Items listed in a dataset:
>>>>>

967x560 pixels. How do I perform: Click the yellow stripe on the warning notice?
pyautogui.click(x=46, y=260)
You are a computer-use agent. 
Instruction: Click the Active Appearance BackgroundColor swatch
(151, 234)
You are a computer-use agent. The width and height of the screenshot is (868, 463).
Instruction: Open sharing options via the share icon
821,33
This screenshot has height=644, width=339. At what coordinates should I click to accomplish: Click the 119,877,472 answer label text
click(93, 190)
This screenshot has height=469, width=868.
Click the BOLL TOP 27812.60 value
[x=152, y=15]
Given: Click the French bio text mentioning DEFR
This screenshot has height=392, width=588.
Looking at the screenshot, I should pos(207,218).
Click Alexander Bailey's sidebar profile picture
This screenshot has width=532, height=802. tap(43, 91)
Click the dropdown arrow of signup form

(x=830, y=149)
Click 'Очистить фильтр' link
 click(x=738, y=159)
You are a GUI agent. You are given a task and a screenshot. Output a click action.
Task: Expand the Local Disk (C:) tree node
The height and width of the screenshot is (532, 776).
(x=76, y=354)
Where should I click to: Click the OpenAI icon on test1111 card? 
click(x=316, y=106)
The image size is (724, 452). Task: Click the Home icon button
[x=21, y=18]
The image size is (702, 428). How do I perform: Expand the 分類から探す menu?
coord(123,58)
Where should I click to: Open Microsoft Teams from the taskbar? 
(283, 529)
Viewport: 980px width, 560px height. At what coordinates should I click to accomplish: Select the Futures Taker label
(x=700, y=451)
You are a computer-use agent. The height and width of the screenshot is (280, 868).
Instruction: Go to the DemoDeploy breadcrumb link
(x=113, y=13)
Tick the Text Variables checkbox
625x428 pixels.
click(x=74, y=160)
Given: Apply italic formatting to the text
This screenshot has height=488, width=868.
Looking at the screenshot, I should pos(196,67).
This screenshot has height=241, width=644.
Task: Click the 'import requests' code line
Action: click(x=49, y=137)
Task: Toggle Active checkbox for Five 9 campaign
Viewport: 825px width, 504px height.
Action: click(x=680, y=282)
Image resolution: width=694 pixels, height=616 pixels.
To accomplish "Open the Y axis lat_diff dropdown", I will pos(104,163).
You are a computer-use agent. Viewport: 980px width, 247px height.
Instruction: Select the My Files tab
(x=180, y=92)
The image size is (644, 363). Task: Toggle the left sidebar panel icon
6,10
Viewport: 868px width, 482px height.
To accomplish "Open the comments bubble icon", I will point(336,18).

<<<<<

What you give back should be exactly the lines of the data above from the line with "Instruction: Open sharing" through the line with "Given: Apply italic formatting to the text", both of those included, and nothing more.

ANSWER TO THIS PROBLEM:
Instruction: Open sharing options via the share icon
821,33
This screenshot has height=644, width=339. At what coordinates should I click to accomplish: Click the 119,877,472 answer label text
click(93, 190)
This screenshot has height=469, width=868.
Click the BOLL TOP 27812.60 value
[x=152, y=15]
Given: Click the French bio text mentioning DEFR
This screenshot has height=392, width=588.
Looking at the screenshot, I should pos(207,218).
Click Alexander Bailey's sidebar profile picture
This screenshot has width=532, height=802. tap(43, 91)
Click the dropdown arrow of signup form

(x=830, y=149)
Click 'Очистить фильтр' link
 click(x=738, y=159)
You are a GUI agent. You are given a task and a screenshot. Output a click action.
Task: Expand the Local Disk (C:) tree node
The height and width of the screenshot is (532, 776).
(x=76, y=354)
Where should I click to: Click the OpenAI icon on test1111 card? 
click(x=316, y=106)
The image size is (724, 452). Task: Click the Home icon button
[x=21, y=18]
The image size is (702, 428). How do I perform: Expand the 分類から探す menu?
coord(123,58)
Where should I click to: Open Microsoft Teams from the taskbar? 
(283, 529)
Viewport: 980px width, 560px height. At what coordinates should I click to accomplish: Select the Futures Taker label
(x=700, y=451)
You are a computer-use agent. The height and width of the screenshot is (280, 868).
Instruction: Go to the DemoDeploy breadcrumb link
(x=113, y=13)
Tick the Text Variables checkbox
625x428 pixels.
click(x=74, y=160)
Given: Apply italic formatting to the text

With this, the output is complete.